Zoe Saldana Defends 8 Bedeviling Differences Between NBC's 'Rosemary's Baby' and the Movie

Breanne Heldman
Yahoo TV
May 9, 2014

Zoe Saldana may not be turning blue or living long and prospering when she arrives in living rooms nationwide on Sunday, but she will be wearing some intense makeup and prosthetics as she gives birth to "Rosemary's Baby."

The "Avatar" actress, 35, takes on the title character — the one made famous by Mia Farrow in Roman Polanski's 1968 film — in the retelling of the novel by Ira Levin in a two-part miniseries on NBC, helmed by another Polish director, Agnieszka Holland. Saldana is also taking a producer role behind the scenes, along with her two sisters.

In other words, she has a lot riding on the TV event's success. But that's not keeping the star from taking a relaxed, self-deprecating approach to talking about the film, as Yahoo TV learned over tea at the Plaza Hotel in New York City this week.

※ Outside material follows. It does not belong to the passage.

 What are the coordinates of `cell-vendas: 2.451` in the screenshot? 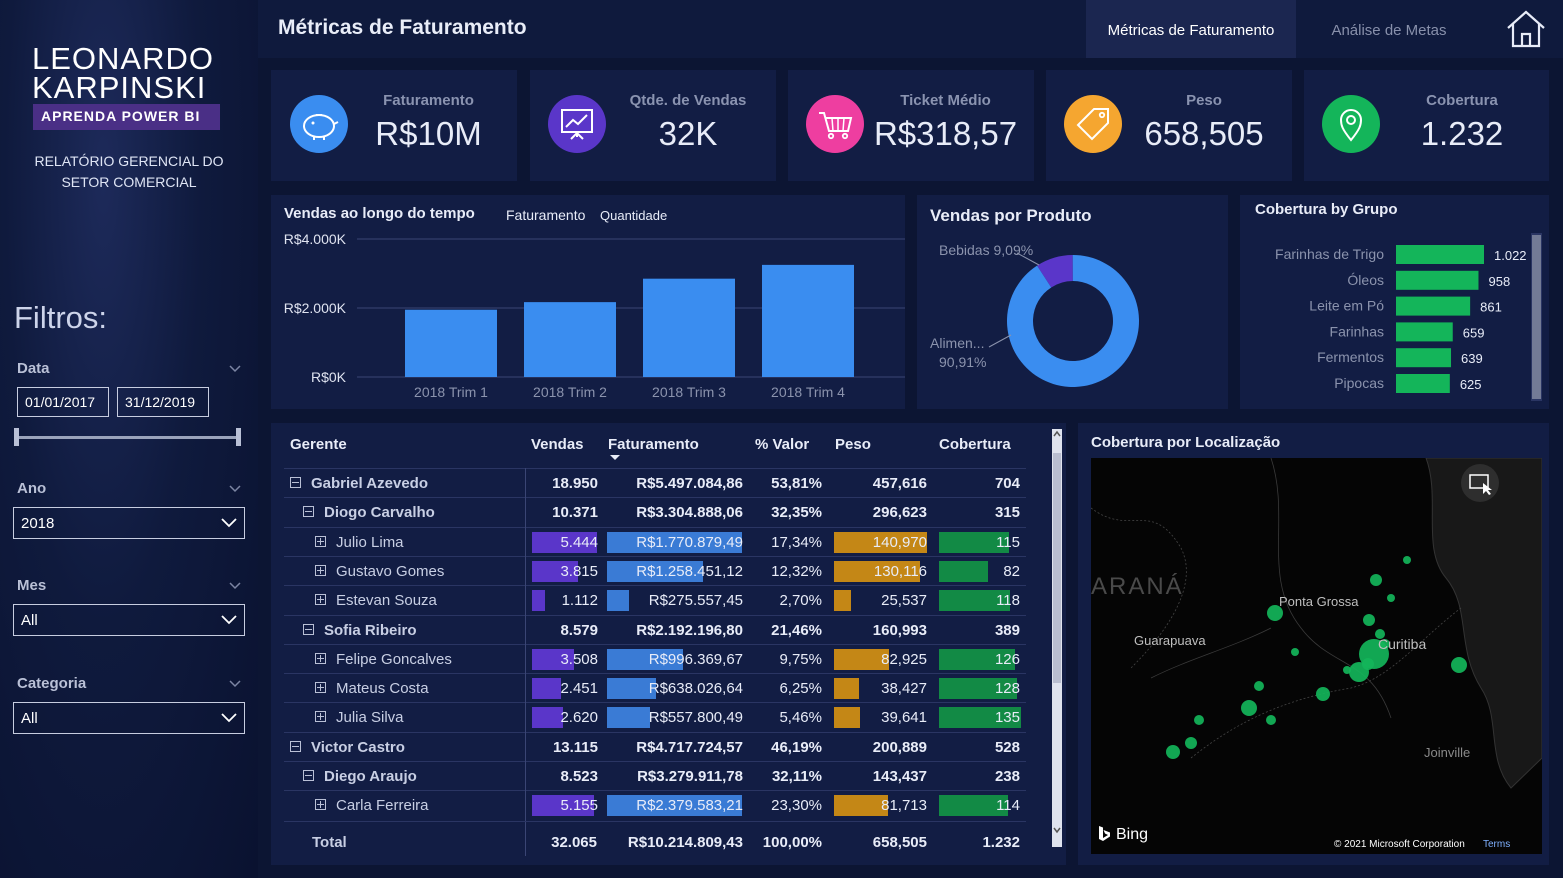 It's located at (579, 689).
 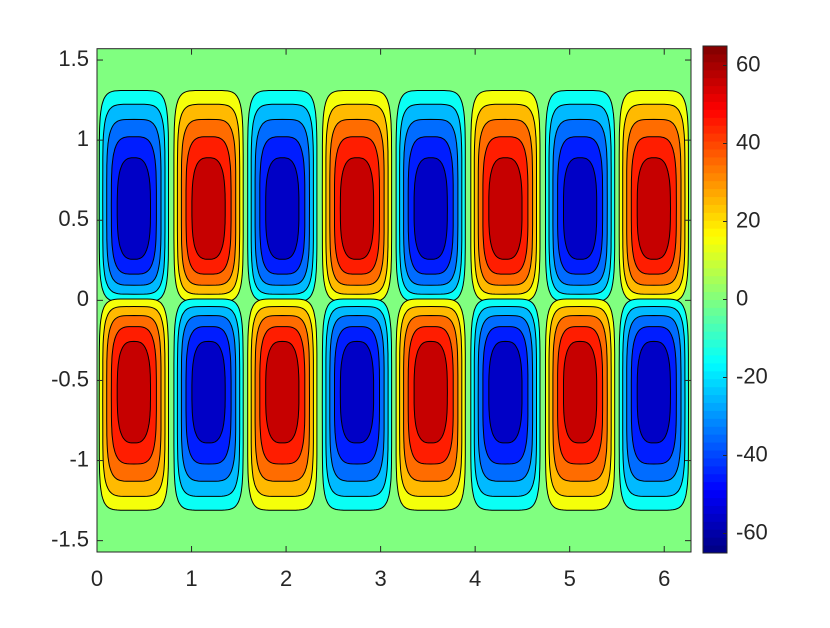 I want to click on x-tick-label: 3, so click(x=380, y=578).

With four hours to tell the story — as opposed to the two hours and 15 minutes of the original film — the new "Rosemary's Baby" has plenty of changes. Still, Saldana had no problem defending eight of the biggest.

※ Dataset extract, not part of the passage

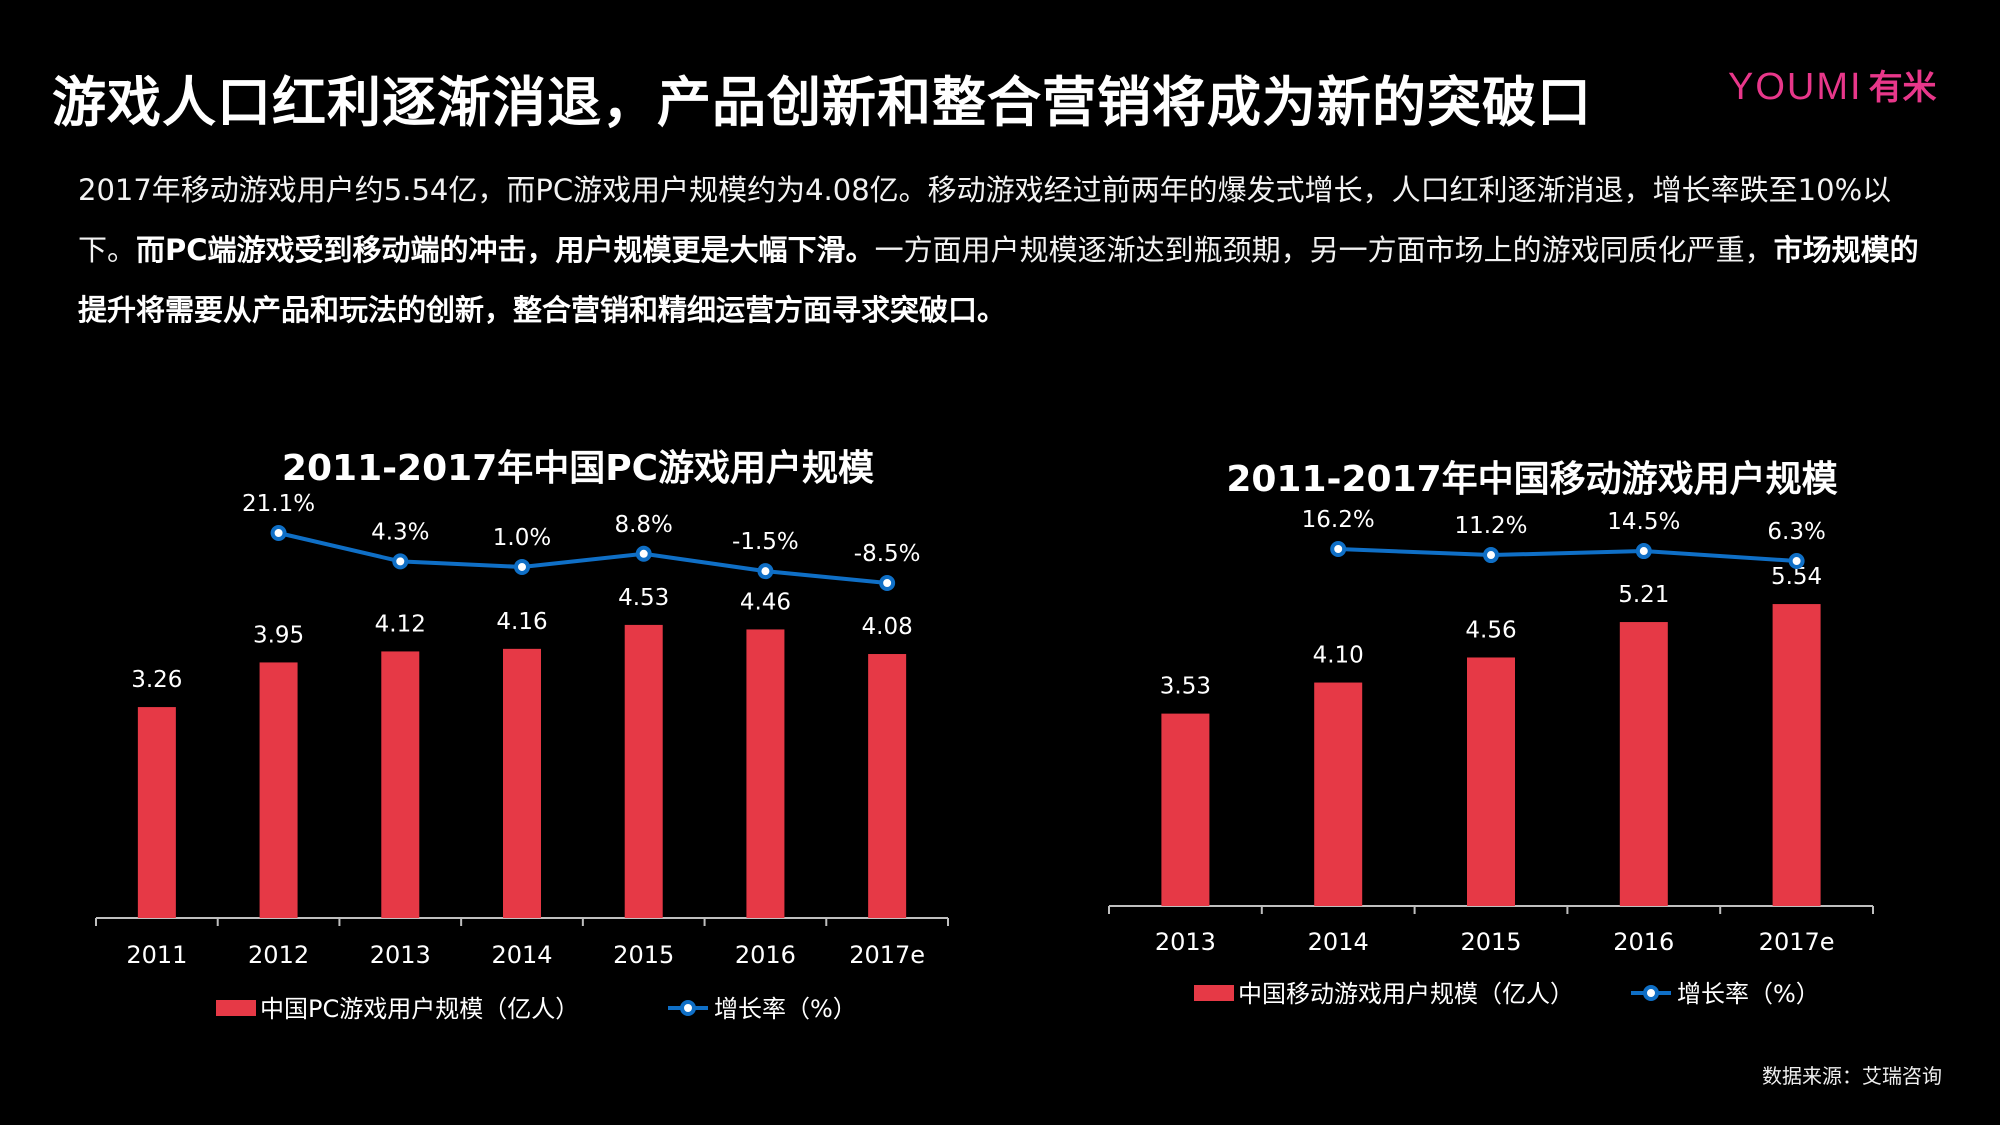  I want to click on mobile-growth-label: 11.2%, so click(1490, 526).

1. This version happens in Paris, as opposed to New York City.
"It was a compilation of many things: To create distance between Roman Polanski's movie because we really wanted to let people know that we were doing a retelling of the novel, not a remake of his movie. He did it so wonderfully well and it should never ever be duplicated. Paris is sort of an extra character in this project and also a mother city … where it is the epicenter of sophistication and elegance but also darkness because of his aesthetics and its history. Agnieszka really showcased that a great deal throughout the series."

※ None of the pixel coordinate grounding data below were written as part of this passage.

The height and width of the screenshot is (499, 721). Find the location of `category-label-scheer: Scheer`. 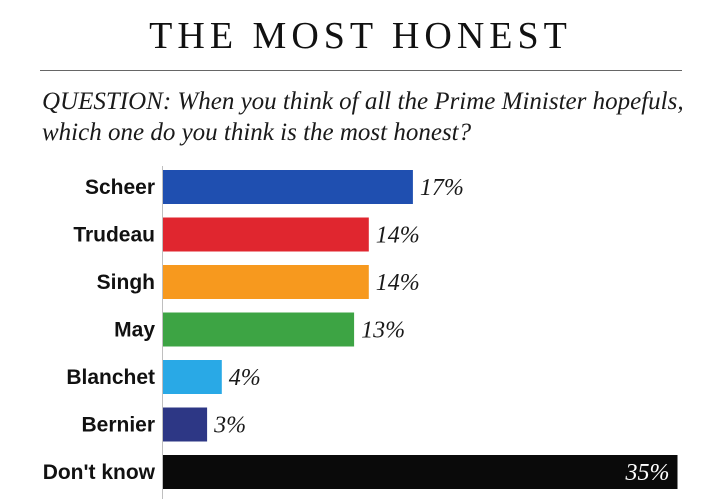

category-label-scheer: Scheer is located at coordinates (120, 188).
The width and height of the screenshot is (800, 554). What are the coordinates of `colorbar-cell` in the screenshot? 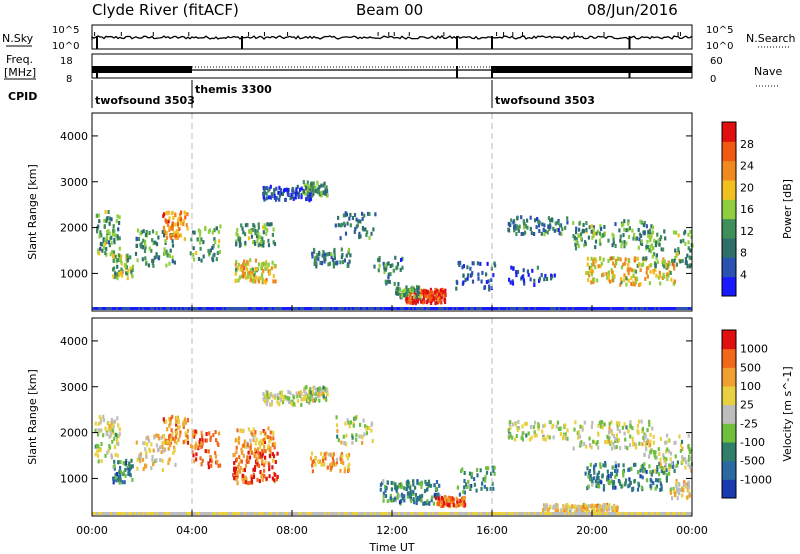 It's located at (729, 268).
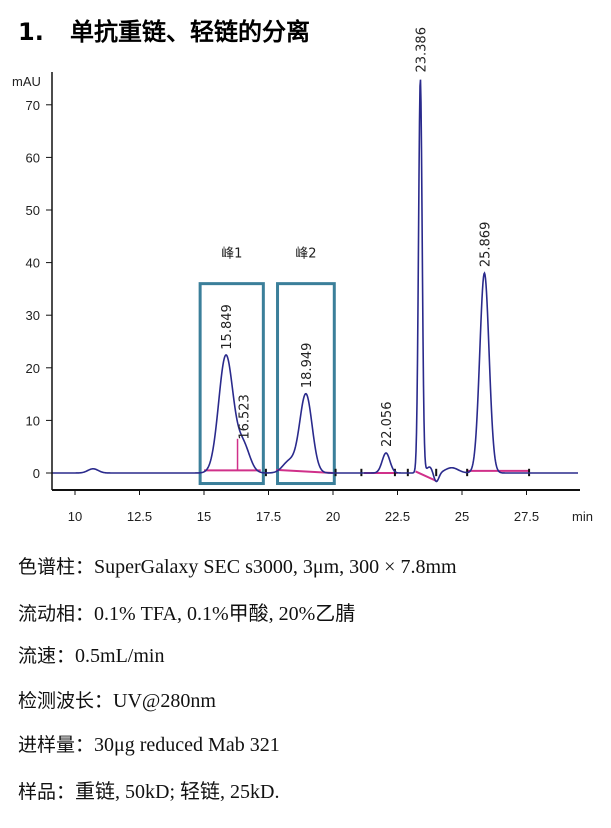 This screenshot has height=828, width=611. What do you see at coordinates (33, 106) in the screenshot?
I see `y-tick-label: 70` at bounding box center [33, 106].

2. Polanski's film had quite a bit of blood and nudity — this version has network television standards to answer to.
"We all had a feeling that NBC, just by greenlighting this project and having it air on their network. It's so kooky — literally on Mother's Day? I thought it was a risk they were taking so we knew they were going to give us a certain amount of freedom. What they would tell Agnieszka is just shoot how you would be shooting this and then we'll pull back in the editing room. She was very surprised that they only had her do minor changes. Nothing severe."

3. Rosemary is much less passive in the modern telling.
"Having a female director and a very opinionated New Yorker, an artist, we were going to bring to life what we felt was going to a more realistic woman that is less subservient, kind, light-spirited, an innocent, but not a slave to a marriage or to a man or obedient. She loves her husband, she's very much committed to her marriage, but she's inquisitive and she will raise concerns and even when she's not heard, she will try to the best of her abilities to be heard, and that, to me, was much more natural for me to channel that. I would never know where to start — I would need months of preparation — to play a subservient woman. I mean, it's inconceivable to me. You say black, I'll say white just so I can contradict you, especially if you're a man."

4. There's nothing iconic about this Rosemary's haircut.
"I didn't want it to be about a fashion trend. … I didn't want it to be about the hair. I feel that the less and less I would think about these things, the more I would create a distance between the original 'Rosemary's Baby' and the retelling of it. I didn't want to touch what Mia did. She's losing weight, she's very sick, she's losing hair, let's cut it, let me try to look beautiful for my husband because I don't want him to not find me attractive. That's where I was coming from."

5. They had to fill all that extra time.
"There were things that were happening around Rosemary in the book that you didn't really have a chance to see [in the original film]. There was a very interesting relationship between Roman Castavet [Jason Isaacs] and Guy Woodhouse [Patrick J. Adams] that Agnieszka was able to showcase more. That's what we dove into a great deal."

6. Guy Woodhouse is much younger this time around.
"I was adamant about us casting an actor that would be of my age to play my husband. I did not want an actor that would be older than me. That is not a message I endorse, I don't like old me so I wasn't going to play Rosemary to do that, and I felt if Rosemary was going to be married to a professor that was much, much older. It would probably give you the idea that it wasn't his first marriage — it was definitely her first — and that it would be easy for him to sell her out. … I fought for that and we were all happy having Patrick J. Adams in the cast."

7. Mia Farrow is white.
"I think the people they had gone to before me were Caucasian and then they tossed my name and they all said sure. They sent me the script, I said no, and they were like no, but read it. … I met the NBC executives, I had dinner with the Lionsgate executives and my sisters and that was the last thing we ever covered. The fact that it was the last thing — it was an, 'Oh, and by the way…' after the second glass of champagne — it felt right to me that we weren't making an affirmative action decision, that it was about respecting my body of work."

8. Spoiler alert! This time, you see the baby.
"The first time I saw the film, I remember feeling so scared because I didn't understand — remember, the whole thing about Roman's movie was that he left it all to the imagination. There was nothing graphic, so I think I was a little too young to understand that I need to just let my imagination go. I remember going, 'What's in the crib?! But where's the baby?!' You never see the baby. Agnieszka pushes it a little bit but leaves it just enough back."

"Rosemary's Baby" airs on NBC in two parts, starting Sunday at 9 p.m., and concluding on Thursday at 9 p.m.